(RECORDS FOR THE TASK)
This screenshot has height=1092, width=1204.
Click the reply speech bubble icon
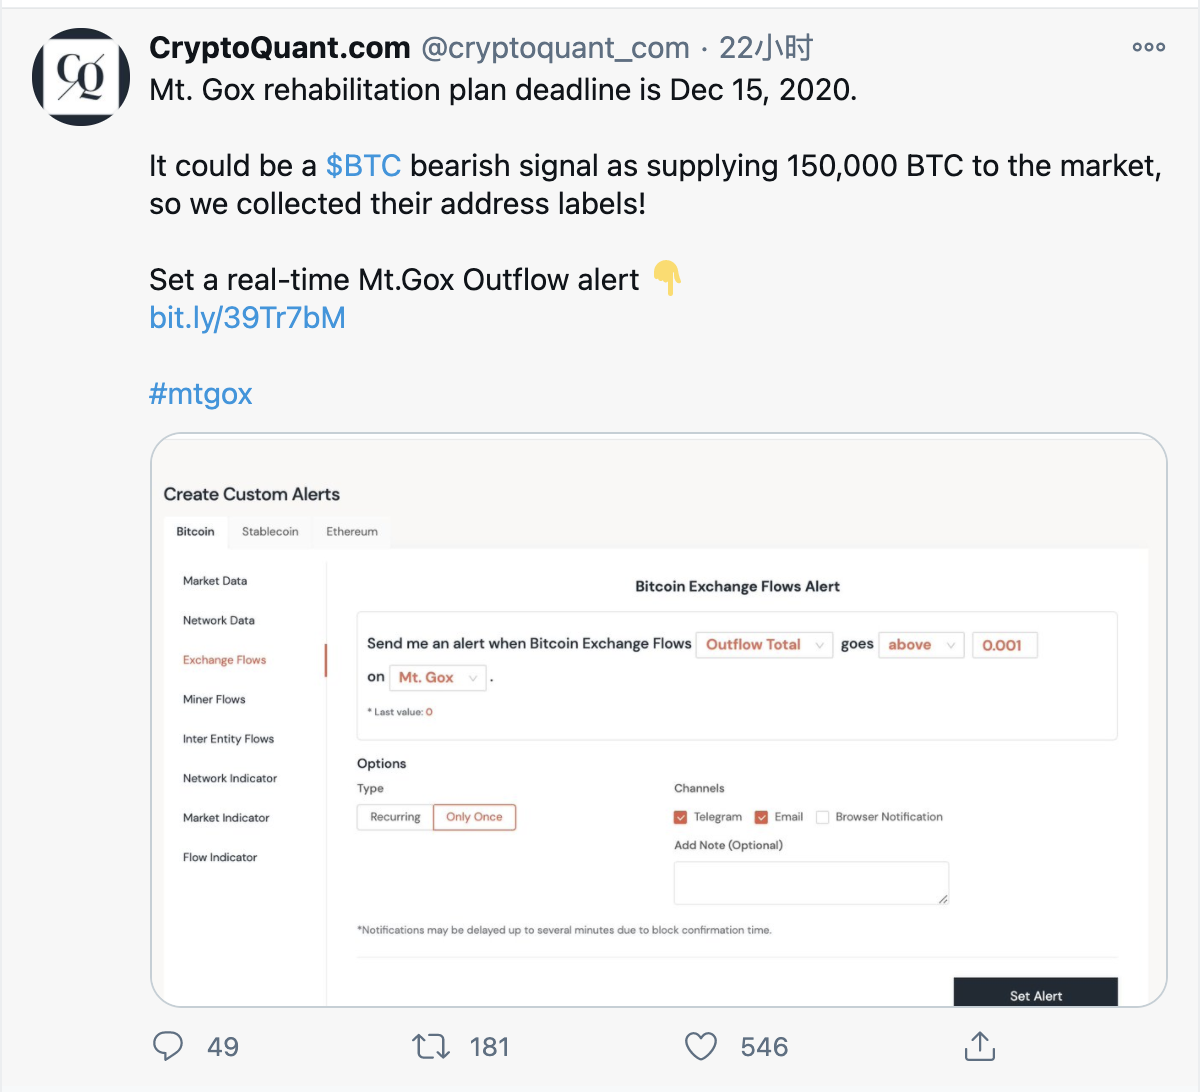click(x=168, y=1046)
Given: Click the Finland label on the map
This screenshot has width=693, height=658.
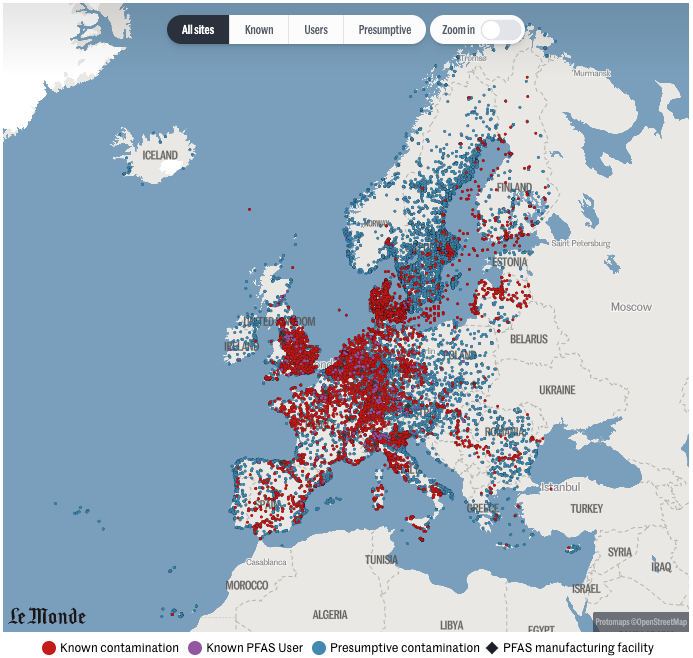Looking at the screenshot, I should [515, 187].
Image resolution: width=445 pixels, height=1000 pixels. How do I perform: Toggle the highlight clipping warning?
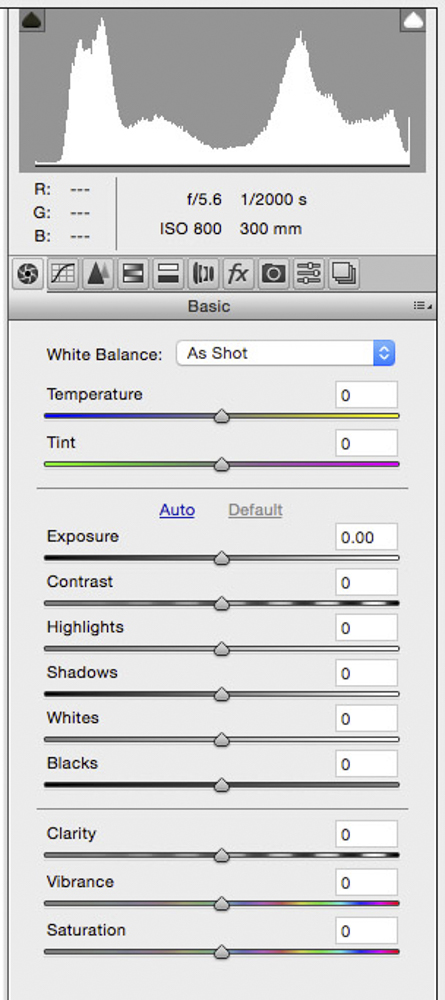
(End RECORDS FOR THE TASK)
> [TASK BRIEF]
Write out the data exactly, and exclude every picture it holds.

> [WRITTEN ANSWER]
This screenshot has height=1092, width=1204.
Click the reply speech bubble icon
click(x=168, y=1046)
Given: Click the Finland label on the map
This screenshot has width=693, height=658.
Looking at the screenshot, I should [515, 187].
Image resolution: width=445 pixels, height=1000 pixels. How do I perform: Toggle the highlight clipping warning?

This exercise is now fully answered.